The first version of the above algorithm is used when the partitions number is a perfect square value (4, 9, 16, 25, ...). For the case of a not perfect square number of partitions, the strategy is similar. The difference is the last column that can have a different number of rows that the others.

Even though the algorithm works better when N is a perfect square, it doesn't mean that in the opposite case it performs poorly. We can see some very little differences in the following test case :

it should "perform well for perfect square N" in { val partitionsNumber = 9 val partitionedEdges = (1 to 100).flatMap(sourceId => { if (sourceId % 2 == 0) { (0 to 10).map(_ => EdgePartition2D.getPartition(sourceId, 300+sourceId, partitionsNumber)) } else { Seq(EdgePartition2D.getPartition(sourceId, 200+sourceId, partitionsNumber)) } }) val partitioningResult = partitionedEdges.groupBy(nr => nr).mapValues(edges => edges.size) partitioningResult should have size 6 partitioningResult(0) shouldEqual 176 partitioningResult(2) shouldEqual 17 partitioningResult(3) shouldEqual 17 partitioningResult(4) shouldEqual 187 partitioningResult(8) shouldEqual 187 } it should "perform a little bit worse for not perfect square N" in { val partitionsNumber = 8 val partitionedEdges = (1 to 100).flatMap(sourceId => { if (sourceId % 2 == 0) { (0 to 10).map(_ => EdgePartition2D.getPartition(sourceId, 300+sourceId, partitionsNumber)) } else { Seq(EdgePartition2D.getPartition(sourceId, 200+sourceId, partitionsNumber)) } }) val partitioningResult = partitionedEdges.groupBy(nr => nr).mapValues(edges => edges.size) partitioningResult should have size partitionsNumber partitioningResult(0) shouldEqual 92 partitioningResult(1) shouldEqual 92 partitioningResult(2) shouldEqual 103 partitioningResult(3) shouldEqual 53 partitioningResult(4) shouldEqual 63 partitioningResult(5) shouldEqual 52 partitioningResult(6) shouldEqual 132 partitioningResult(7) shouldEqual 13 }

The 2 dimensions edge partitioning strategy also guarantees that one vertex is replicated in at most 2 * √N machines:

it should "guarantee each vertex on only 2 partitions" in { val partitionsNumber = 4 val partitionedEdges = (1 to 100).flatMap(sourceId => { if (sourceId % 2 == 0) { (0 to 10).flatMap(_ => { val destinationId = 300+sourceId val partition = EdgePartition2D.getPartition(sourceId, destinationId, partitionsNumber) Seq((sourceId, partition), (destinationId, partition)) }) } else { val destinationId = 200+sourceId val partition = EdgePartition2D.getPartition(sourceId, destinationId, partitionsNumber) Seq((sourceId, partition), (destinationId, partition)) } }) val verticesOnPartitions = partitionedEdges.groupBy(vertexWithPartition => vertexWithPartition._1) .mapValues(vertexWithPartitions => vertexWithPartitions.map(vertexIdPartitionId => vertexIdPartitionId._2).distinct.size) val verticesWith1Partition = verticesOnPartitions.filter(vertexIdPartitions => vertexIdPartitions._2 == 1).size val verticesWith2Partitions = verticesOnPartitions.filter(vertexIdPartitions => vertexIdPartitions._2 == 2).size verticesOnPartitions.size shouldEqual (verticesWith1Partition + verticesWith2Partitions) }

The guarantee about at most 2 * √N partitions containing a vertex is interesting from the shuffle point of view. As you already know, for triplets operation GraphX moves the vertices to the edge partitions. And since we've a relatively small number (compared to other strategies) of partitions with particular vertex, the network communication is smaller.

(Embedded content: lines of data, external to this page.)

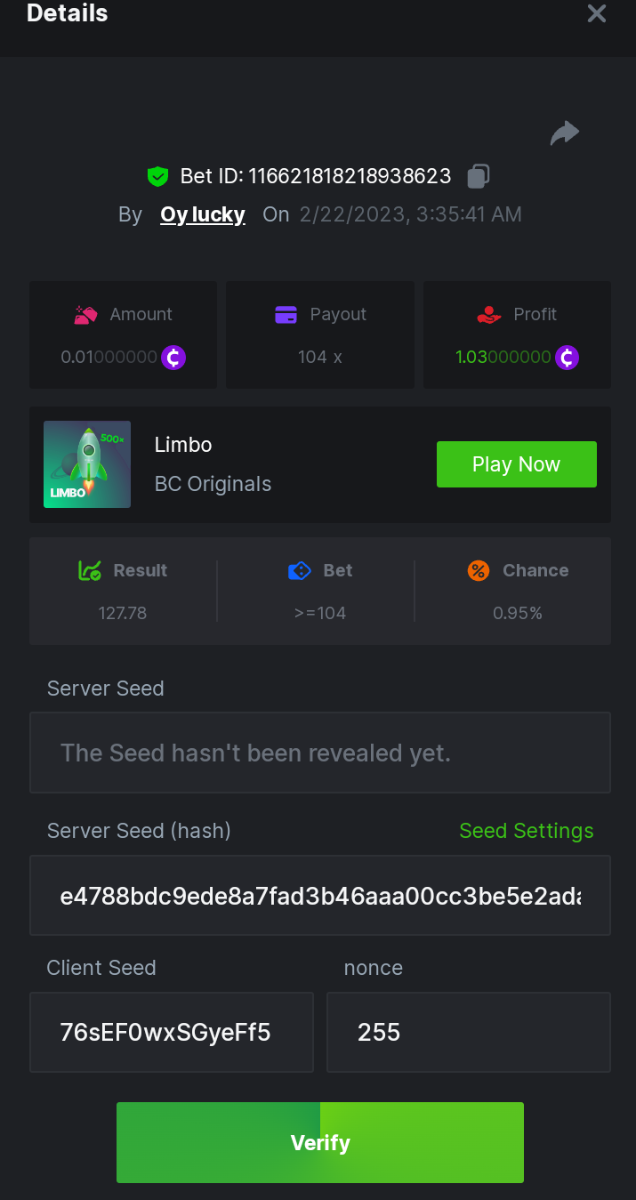Click the nonce input field
This screenshot has height=1200, width=636.
tap(468, 1032)
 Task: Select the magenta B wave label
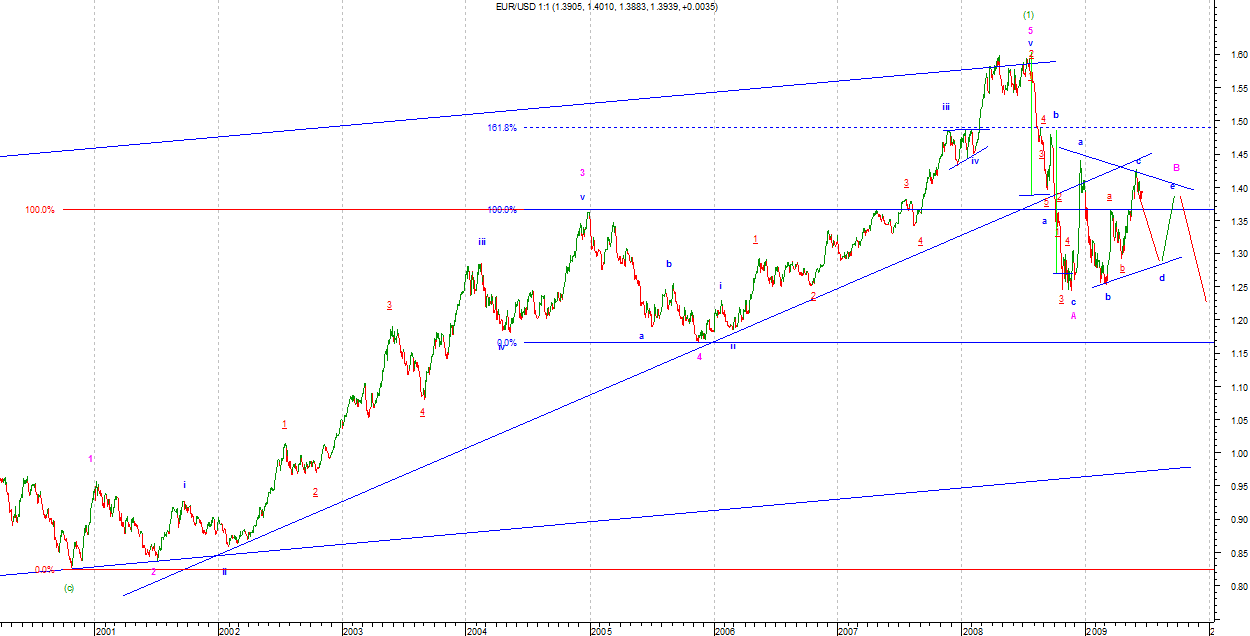1177,168
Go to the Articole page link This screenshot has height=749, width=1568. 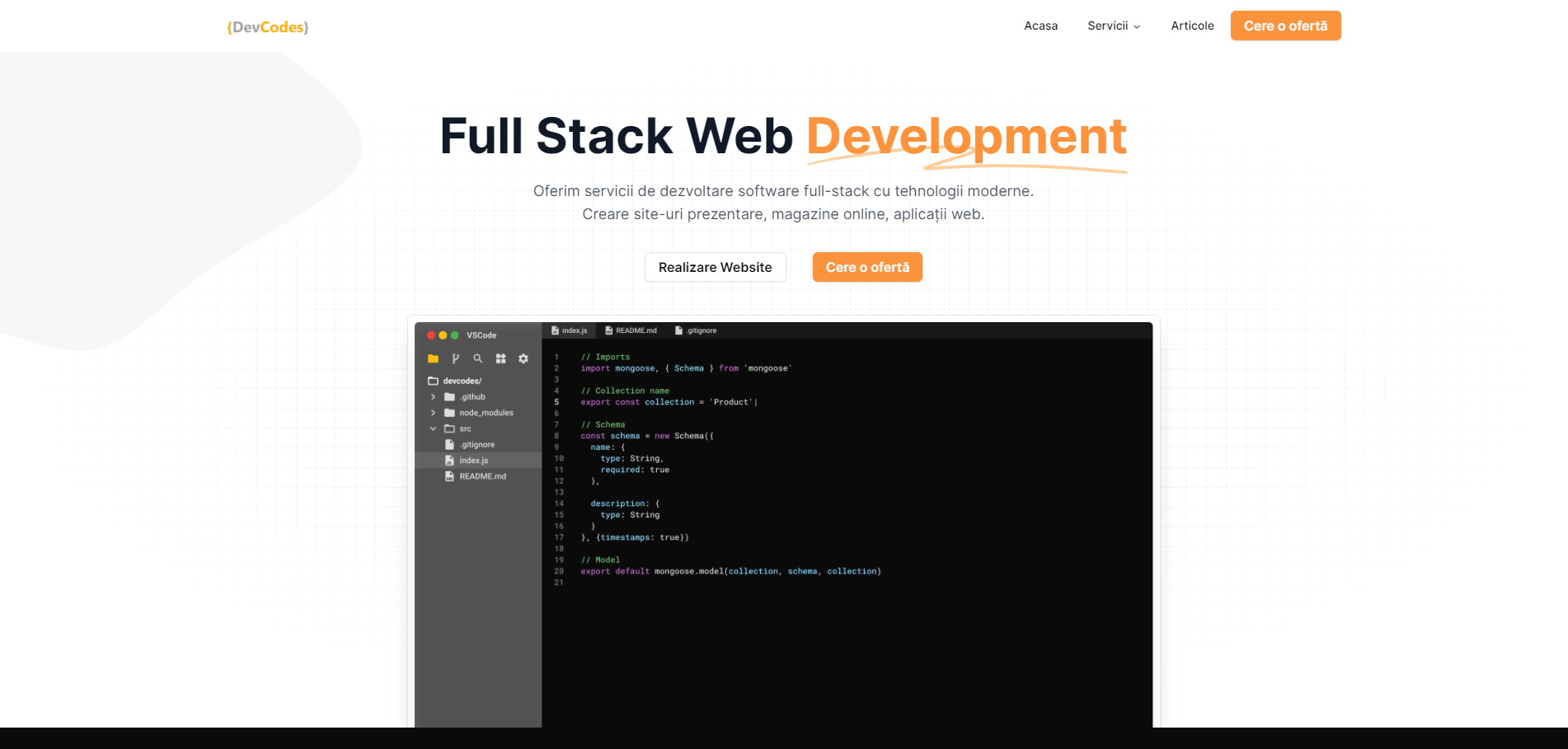tap(1192, 26)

Moreover, according to the benchmarks done by Facebook or Zhuoyue Zhao et., 2 dimensions edge partitioning strategy is the most efficient strategy by far for graphs at scale processed with Apache Spark GraphX.

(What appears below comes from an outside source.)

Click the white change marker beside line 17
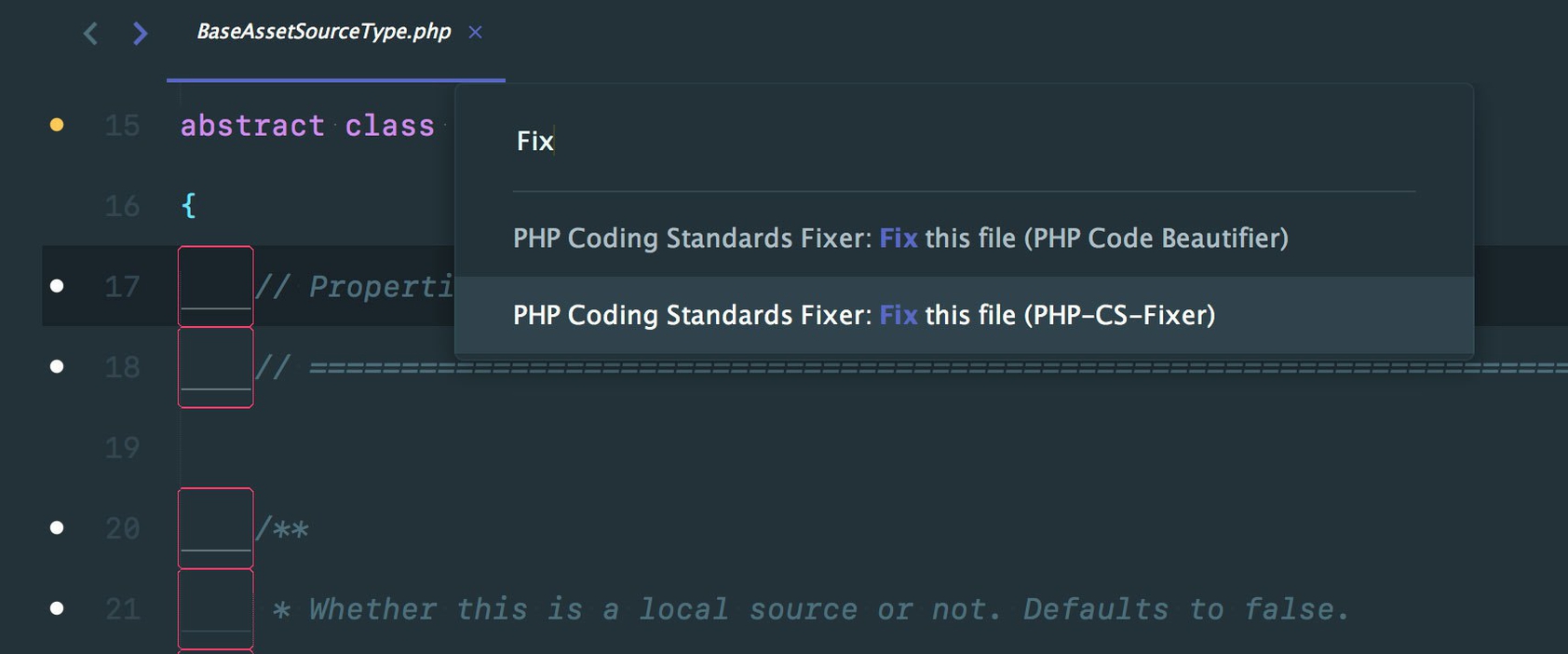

This post described edge partitioning strategies available in Apache Spark GraphX. As we could see, the framework provides different modulo-based strategies. Some of them use only the source vertex id and hence expose the risk of unbalanced partitions for graphs suffering of Power Law. The others use edge vertices to figure out the partition. Their results are much better but still don't guarantee good processing performances. Fortunately, the 2 dimensions edge partitioning strategy offers much better performance. Aside from pretty good data processing times, it also guarantees that each vertex will be stored in at most 2 * √N partitions, reducing by that the amount of shuffled data in the case of triplets operation.

Read also about *Edge partitioning strategies* here: A comparison of state-of-the-art graph processing systems , InferSpark: Statistical Inference at Scale .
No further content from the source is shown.